Restrição de animais domésticos em área de proteção ambiental – poder de polícia administrativa

O ato de polícia administrativa que restringe o ingresso de animais domésticos em parque ecológico prevalece sobre os interesses de determinados frequentadores quando visa conferir proteção diferenciada ao meio ambiente. Alguns cidadãos ajuizaram ação popular contra o Distrito Federal e o Instituto do Meio Ambiente e dos Recursos Hídricos do DF (IBRAM) com o objetivo de anular ato administrativo que proibiu a entrada de animais de estimação em parque ecológico, sem prévia consulta à população diretamente interessada ou apresentação de justificativa ambiental. O pedido foi julgado improcedente. Ao analisarem o recurso, os Desembargadores apontaram a existência de um conflito entre o direito ao meio ambiente ecologicamente equilibrado e o interesse dos frequentadores do parque de acessá-lo acompanhados dos animais domésticos. Consignaram que o ato atacado – um ofício circular – é válido, pois concilia a amplitude de acesso do usuário com a preservação ambiental e a proteção dos ecossistemas protegidos, em conformidade com as disposições do Regimento Interno dos Parques do DF. Os Julgadores ressaltaram que o IBRAM tem a finalidade de controlar e fiscalizar, por meio do poder de polícia, qualquer atividade que cause ou possa causar poluição ou degradação do meio ambiente e dos recursos hídricos. Nesse contexto, esclareceram que a proibição, baseada em pareceres técnicos, constitui medida necessária e adequada à proteção da fauna, destinada a evitar o dano ambiental causado pelos dejetos não recolhidos adequadamente. Os Desembargadores observaram que, devido às peculiaridades do parque, este foi elevado ao status de unidade de conservação, motivo pelo qual demanda maiores cuidados para sua preservação.
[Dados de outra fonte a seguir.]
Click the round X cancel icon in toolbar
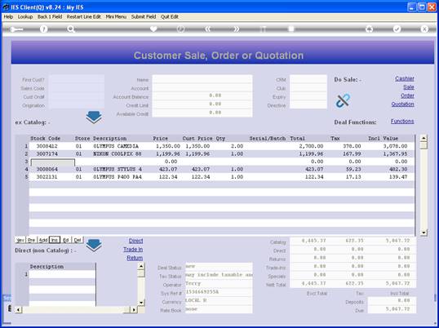439x328 pixels. click(x=424, y=29)
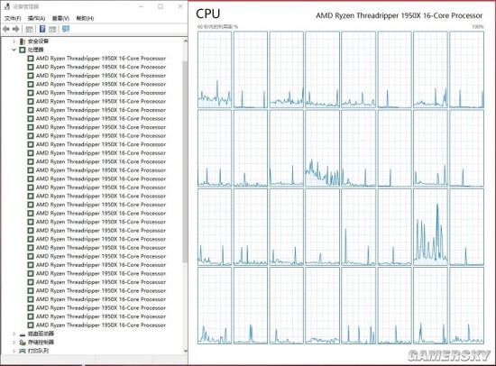Viewport: 496px width, 366px height.
Task: Click the 处理器 processors category chip icon
Action: point(23,50)
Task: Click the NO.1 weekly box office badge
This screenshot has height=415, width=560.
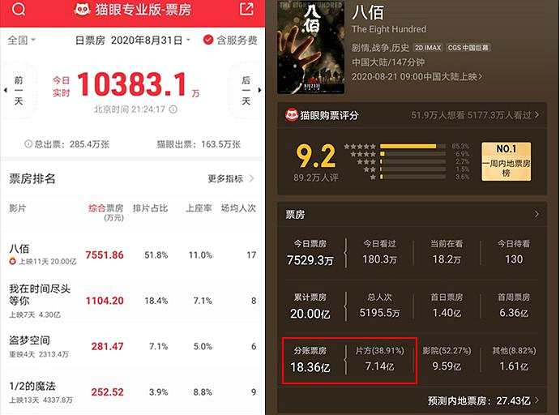Action: tap(506, 161)
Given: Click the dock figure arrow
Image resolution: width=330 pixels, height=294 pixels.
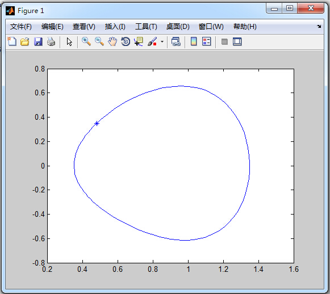Looking at the screenshot, I should [x=319, y=27].
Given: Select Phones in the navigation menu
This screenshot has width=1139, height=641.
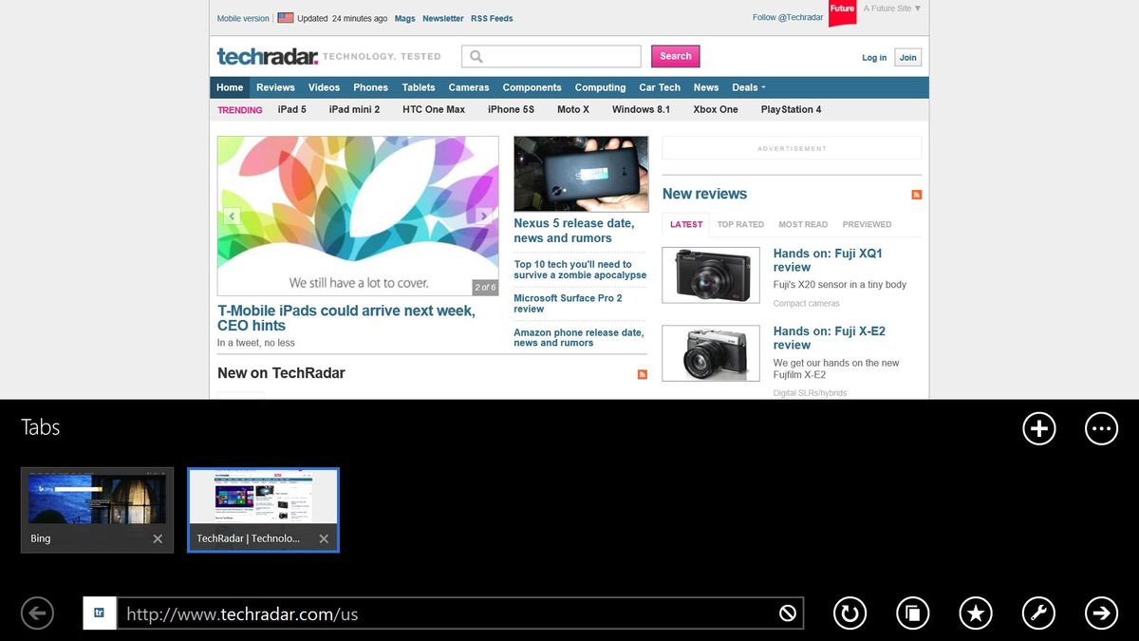Looking at the screenshot, I should [370, 86].
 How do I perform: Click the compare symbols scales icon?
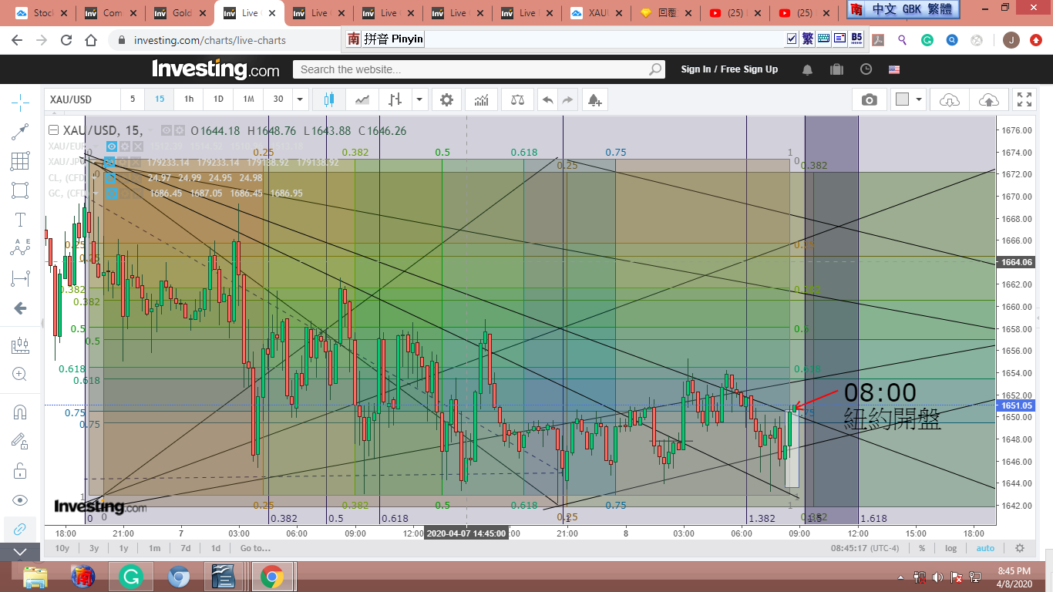tap(516, 99)
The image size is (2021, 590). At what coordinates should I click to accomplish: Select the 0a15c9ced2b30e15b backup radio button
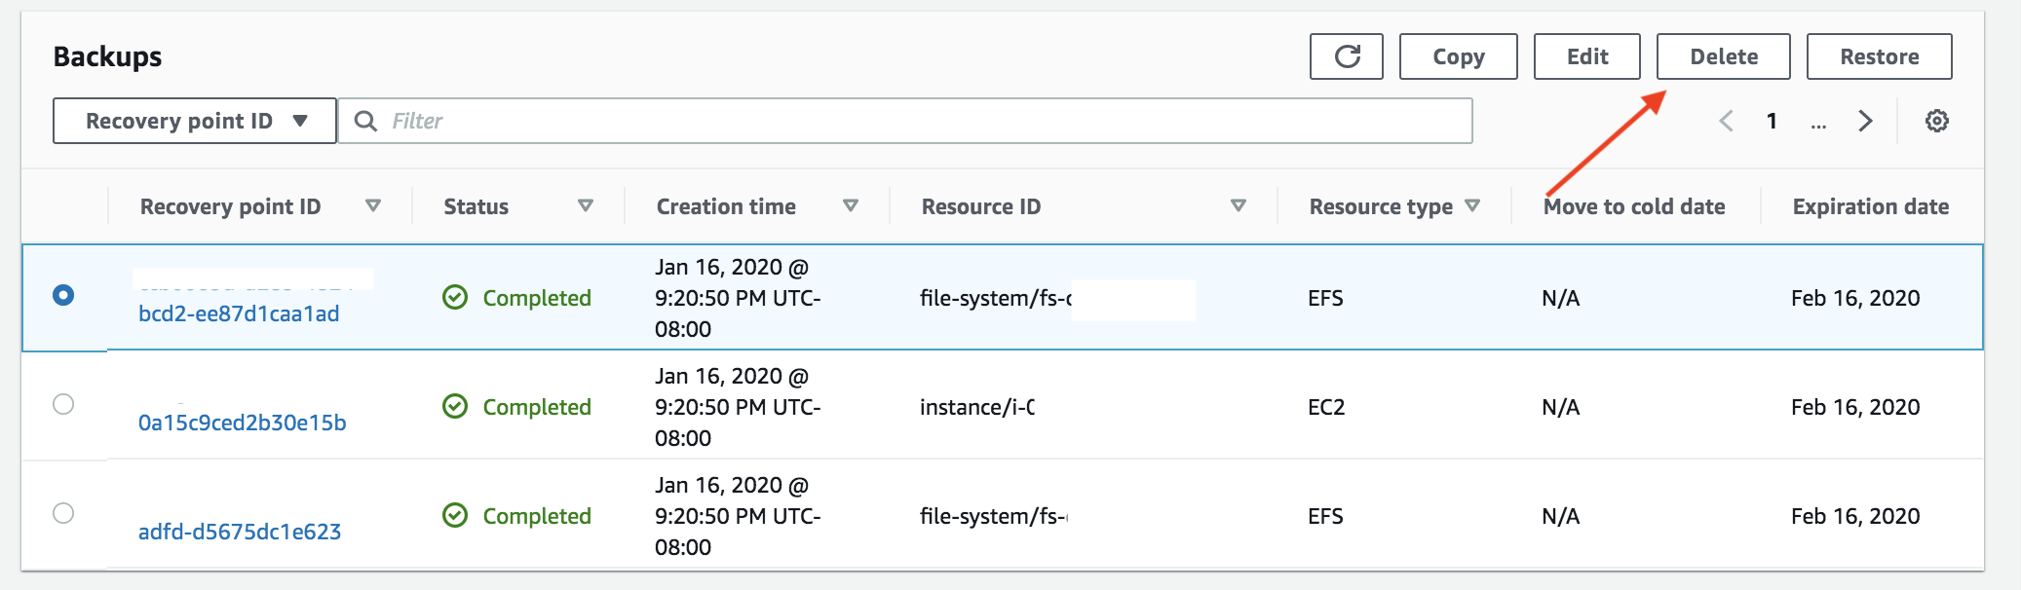[63, 404]
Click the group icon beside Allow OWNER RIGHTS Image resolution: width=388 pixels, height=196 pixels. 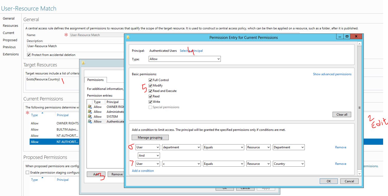(90, 107)
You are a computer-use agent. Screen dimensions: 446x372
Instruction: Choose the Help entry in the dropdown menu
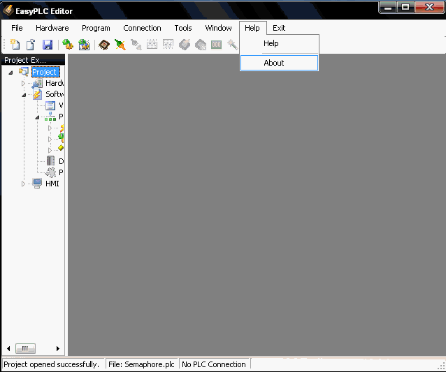(x=271, y=43)
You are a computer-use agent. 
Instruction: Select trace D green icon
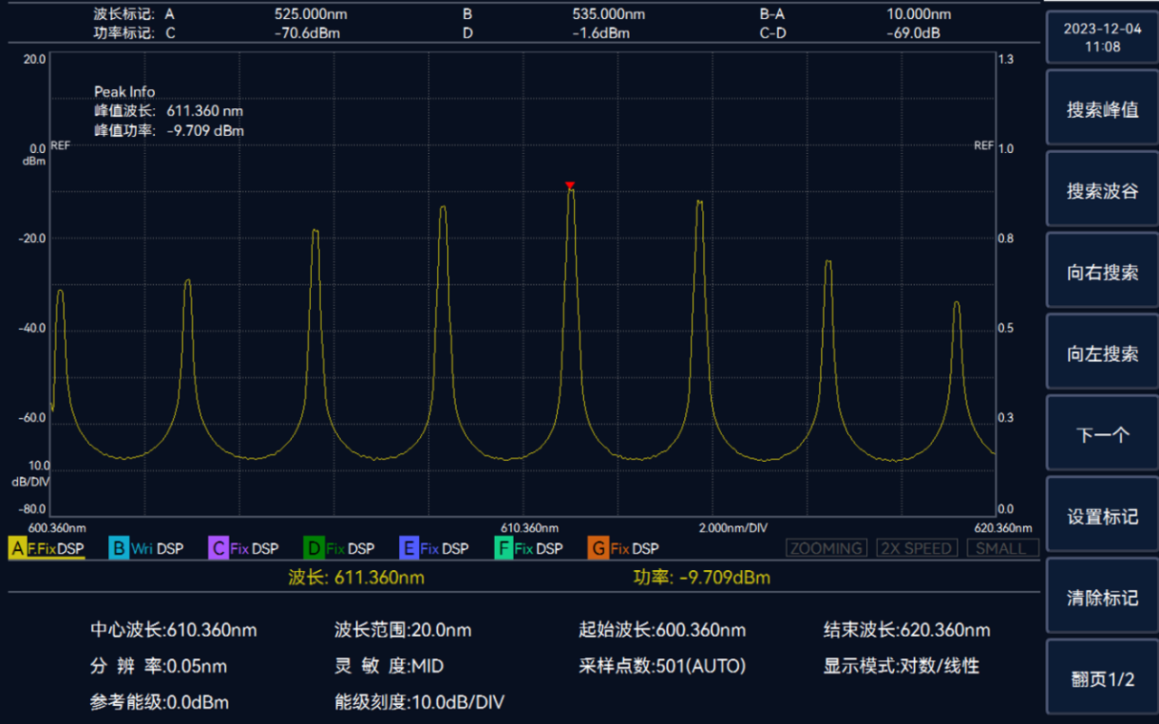pyautogui.click(x=313, y=549)
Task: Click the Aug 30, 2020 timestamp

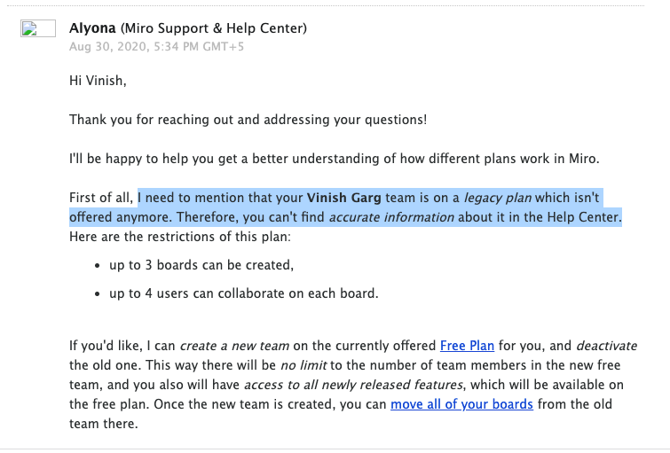Action: [x=156, y=46]
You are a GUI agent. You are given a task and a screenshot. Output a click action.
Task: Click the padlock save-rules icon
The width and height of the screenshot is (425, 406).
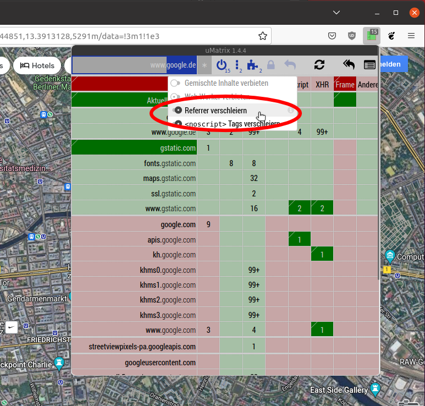(x=271, y=65)
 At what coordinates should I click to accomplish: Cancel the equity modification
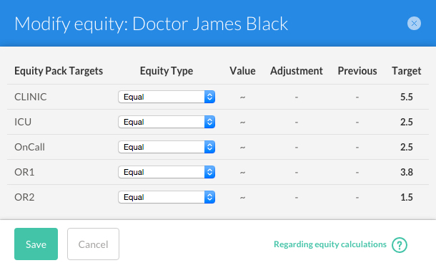coord(93,244)
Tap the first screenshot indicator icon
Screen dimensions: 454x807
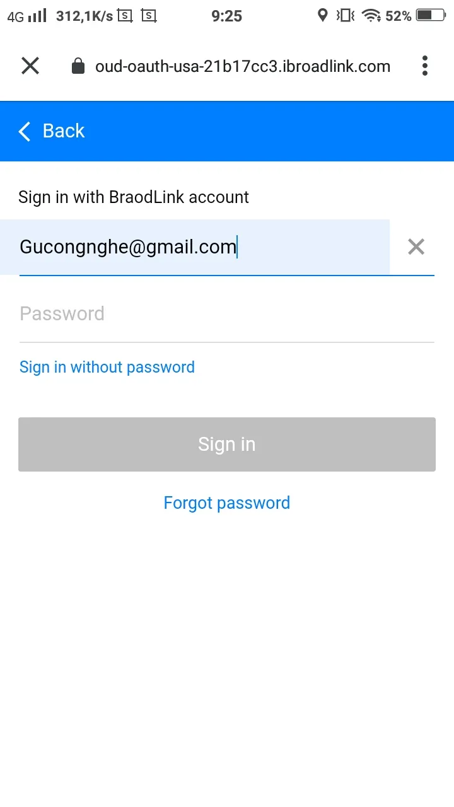point(125,16)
Assim, entenderam que o ato atacado é revestido de validade, pertinência e adequação para garantir a proteção constitucional ao meio ambiente, cujo titular é a coletividade, sobretudo na hipótese, que trata de área ambiental sensível. Com isso, a Turma negou provimento ao recurso. 

Acórdão 1213280, 00321577820158070018, Relator Des. GILBERTO PEREIRA DE OLIVEIRA, 3ª Turma Cível, data de julgamento: 6/11/2019, publicado no PJe: 8/11/2019.